It is our suffering that brings us together. It is not love. Love does not obey the mind, and turns to hate when forced. The bond that binds us is beyond choice. We are brothers. We are brothers in what we share. In pain, which each of us must suffer alone, in hunger, in poverty, in hope, we know our brotherhood….. We know that there is no help for us but one another, that no hand will save us if we do not reach out our hand. And the hand that you reach out is empty, as mine is. You have nothing. You own nothing. You are free. All that you have is what you are, and what you give…

We have nothing but our freedom. We have nothing to give you but your own freedom. We have no law but the single principle of mutual aid between individuals. We have no government but the single principle of free association. We have no states, no nations, no presidents, no premiers, no chiefs, no generals, no bosses, no bankers, no landlords, no wages, no charity, no police, no soldiers, no wars. Nor do we have much else. We are sharers, not owners. We are not prosperous. None of us is rich. None of us is powerful.
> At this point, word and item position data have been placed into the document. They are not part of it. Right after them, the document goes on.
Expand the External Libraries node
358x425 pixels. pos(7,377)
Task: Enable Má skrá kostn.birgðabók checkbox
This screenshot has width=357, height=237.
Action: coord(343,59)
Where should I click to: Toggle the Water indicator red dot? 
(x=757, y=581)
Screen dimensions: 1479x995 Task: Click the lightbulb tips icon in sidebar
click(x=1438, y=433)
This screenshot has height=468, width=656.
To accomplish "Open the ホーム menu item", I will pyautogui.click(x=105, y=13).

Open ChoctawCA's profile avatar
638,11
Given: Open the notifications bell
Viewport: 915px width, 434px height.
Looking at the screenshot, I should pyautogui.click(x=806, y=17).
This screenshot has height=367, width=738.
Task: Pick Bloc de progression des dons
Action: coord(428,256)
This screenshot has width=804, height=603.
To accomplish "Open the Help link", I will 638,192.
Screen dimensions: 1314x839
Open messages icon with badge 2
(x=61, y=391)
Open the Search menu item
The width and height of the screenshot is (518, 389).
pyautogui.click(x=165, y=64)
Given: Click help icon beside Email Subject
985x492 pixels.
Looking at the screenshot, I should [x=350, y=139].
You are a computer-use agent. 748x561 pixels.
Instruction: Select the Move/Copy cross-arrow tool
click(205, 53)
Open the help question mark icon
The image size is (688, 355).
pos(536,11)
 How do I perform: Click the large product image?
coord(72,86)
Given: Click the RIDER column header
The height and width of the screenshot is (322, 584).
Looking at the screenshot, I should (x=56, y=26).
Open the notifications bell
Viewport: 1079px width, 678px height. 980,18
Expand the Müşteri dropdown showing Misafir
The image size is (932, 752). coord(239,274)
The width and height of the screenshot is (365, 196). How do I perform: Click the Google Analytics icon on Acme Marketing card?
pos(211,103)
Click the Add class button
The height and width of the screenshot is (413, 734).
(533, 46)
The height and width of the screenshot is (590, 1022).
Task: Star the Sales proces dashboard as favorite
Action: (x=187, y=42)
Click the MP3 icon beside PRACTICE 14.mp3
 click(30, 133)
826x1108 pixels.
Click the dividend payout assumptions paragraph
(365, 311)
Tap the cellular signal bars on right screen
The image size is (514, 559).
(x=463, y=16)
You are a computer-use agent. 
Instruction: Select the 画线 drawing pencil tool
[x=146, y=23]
If it is [this] you want, if it is the future you seek, then I tell you that you must come to it with empty hands…. You cannot take what you have not given, and you must give yourself. You cannot buy the Revolution. You cannot make the Revolution. You can only be the Revolution. It is in your spirit, or it is nowhere.

“As he finished speaking the clattering racket of police helicopters drawing near began to drown out his voice….”

— from The Dispossessed, by Ursula K. Le Guin, 21 October 1929 - 22 January 2018

Link | Posted by Edward on Tuesday, 23 January 2018, 19:35 ( 7:35 PM)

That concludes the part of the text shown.